> _Exercise goal_
Rewrite the items below, replacing each "Screen dimensions" with "Display size" and leaving everything else unchanged.

> _Rows_
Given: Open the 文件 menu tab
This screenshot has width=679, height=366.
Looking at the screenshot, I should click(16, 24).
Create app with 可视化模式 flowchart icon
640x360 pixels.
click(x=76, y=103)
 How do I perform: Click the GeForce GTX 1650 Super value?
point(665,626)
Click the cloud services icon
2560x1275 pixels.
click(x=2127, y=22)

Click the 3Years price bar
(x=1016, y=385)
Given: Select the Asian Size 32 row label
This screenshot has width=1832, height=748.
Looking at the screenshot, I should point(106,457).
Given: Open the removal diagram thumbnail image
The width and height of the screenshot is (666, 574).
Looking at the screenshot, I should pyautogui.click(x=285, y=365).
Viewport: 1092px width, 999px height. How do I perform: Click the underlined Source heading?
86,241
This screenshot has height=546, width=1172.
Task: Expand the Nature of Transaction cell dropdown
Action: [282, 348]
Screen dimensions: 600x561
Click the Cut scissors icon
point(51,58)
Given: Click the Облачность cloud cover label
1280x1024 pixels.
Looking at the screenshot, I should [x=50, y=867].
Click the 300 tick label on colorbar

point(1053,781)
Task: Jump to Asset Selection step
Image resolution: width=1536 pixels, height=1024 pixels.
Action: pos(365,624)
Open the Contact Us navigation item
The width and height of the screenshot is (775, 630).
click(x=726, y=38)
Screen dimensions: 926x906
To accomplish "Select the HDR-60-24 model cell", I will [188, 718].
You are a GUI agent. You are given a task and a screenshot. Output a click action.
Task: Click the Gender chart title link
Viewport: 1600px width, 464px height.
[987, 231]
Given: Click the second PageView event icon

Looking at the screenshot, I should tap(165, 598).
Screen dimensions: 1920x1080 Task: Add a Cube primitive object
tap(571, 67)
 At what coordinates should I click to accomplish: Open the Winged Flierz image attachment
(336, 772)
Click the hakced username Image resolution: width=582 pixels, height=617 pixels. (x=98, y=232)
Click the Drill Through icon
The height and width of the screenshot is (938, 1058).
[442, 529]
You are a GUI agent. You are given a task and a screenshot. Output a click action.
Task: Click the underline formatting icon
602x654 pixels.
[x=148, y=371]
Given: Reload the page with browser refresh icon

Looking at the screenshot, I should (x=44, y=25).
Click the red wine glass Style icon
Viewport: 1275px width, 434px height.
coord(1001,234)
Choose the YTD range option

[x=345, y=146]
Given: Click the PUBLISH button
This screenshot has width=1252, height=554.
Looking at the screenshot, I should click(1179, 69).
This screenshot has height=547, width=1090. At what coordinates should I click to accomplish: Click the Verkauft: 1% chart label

> _Exercise answer_
Given: Open the 文件 menu tab
This screenshot has width=679, height=366.
Looking at the screenshot, I should click(16, 24).
Create app with 可视化模式 flowchart icon
640x360 pixels.
click(x=76, y=103)
 How do I perform: Click the GeForce GTX 1650 Super value?
point(665,626)
Click the cloud services icon
2560x1275 pixels.
click(x=2127, y=22)

Click the 3Years price bar
(x=1016, y=385)
Given: Select the Asian Size 32 row label
This screenshot has width=1832, height=748.
Looking at the screenshot, I should point(106,457).
Given: Open the removal diagram thumbnail image
The width and height of the screenshot is (666, 574).
Looking at the screenshot, I should pyautogui.click(x=285, y=365).
Viewport: 1092px width, 999px height. How do I perform: Click the underlined Source heading?
86,241
This screenshot has height=546, width=1172.
Task: Expand the Nature of Transaction cell dropdown
Action: [282, 348]
Display size: 600x561
Click the Cut scissors icon
point(51,58)
Given: Click the Облачность cloud cover label
1280x1024 pixels.
Looking at the screenshot, I should [x=50, y=867].
Click the 300 tick label on colorbar

point(1053,781)
Task: Jump to Asset Selection step
Image resolution: width=1536 pixels, height=1024 pixels.
Action: pos(365,624)
Open the Contact Us navigation item
The width and height of the screenshot is (775, 630).
click(x=726, y=38)
Display size: 926x906
To accomplish "Select the HDR-60-24 model cell", I will [188, 718].
You are a GUI agent. You are given a task and a screenshot. Output a click action.
Task: Click the Gender chart title link
Viewport: 1600px width, 464px height.
[987, 231]
Given: Click the second PageView event icon

Looking at the screenshot, I should tap(165, 598).
Display size: 1920x1080 Task: Add a Cube primitive object
tap(571, 67)
 At what coordinates should I click to accomplish: Open the Winged Flierz image attachment
(336, 772)
Click the hakced username Image resolution: width=582 pixels, height=617 pixels. (x=98, y=232)
Click the Drill Through icon
The height and width of the screenshot is (938, 1058).
[442, 529]
You are a GUI agent. You are given a task and a screenshot. Output a click action.
Task: Click the underline formatting icon
602x654 pixels.
[x=148, y=371]
Given: Reload the page with browser refresh icon

Looking at the screenshot, I should (x=44, y=25).
Click the red wine glass Style icon
Viewport: 1275px width, 434px height.
coord(1001,234)
Choose the YTD range option

[x=345, y=146]
Given: Click the PUBLISH button
This screenshot has width=1252, height=554.
Looking at the screenshot, I should click(1179, 69).
This screenshot has height=547, width=1090. At what coordinates should I click to accomplish: Click the Verkauft: 1% chart label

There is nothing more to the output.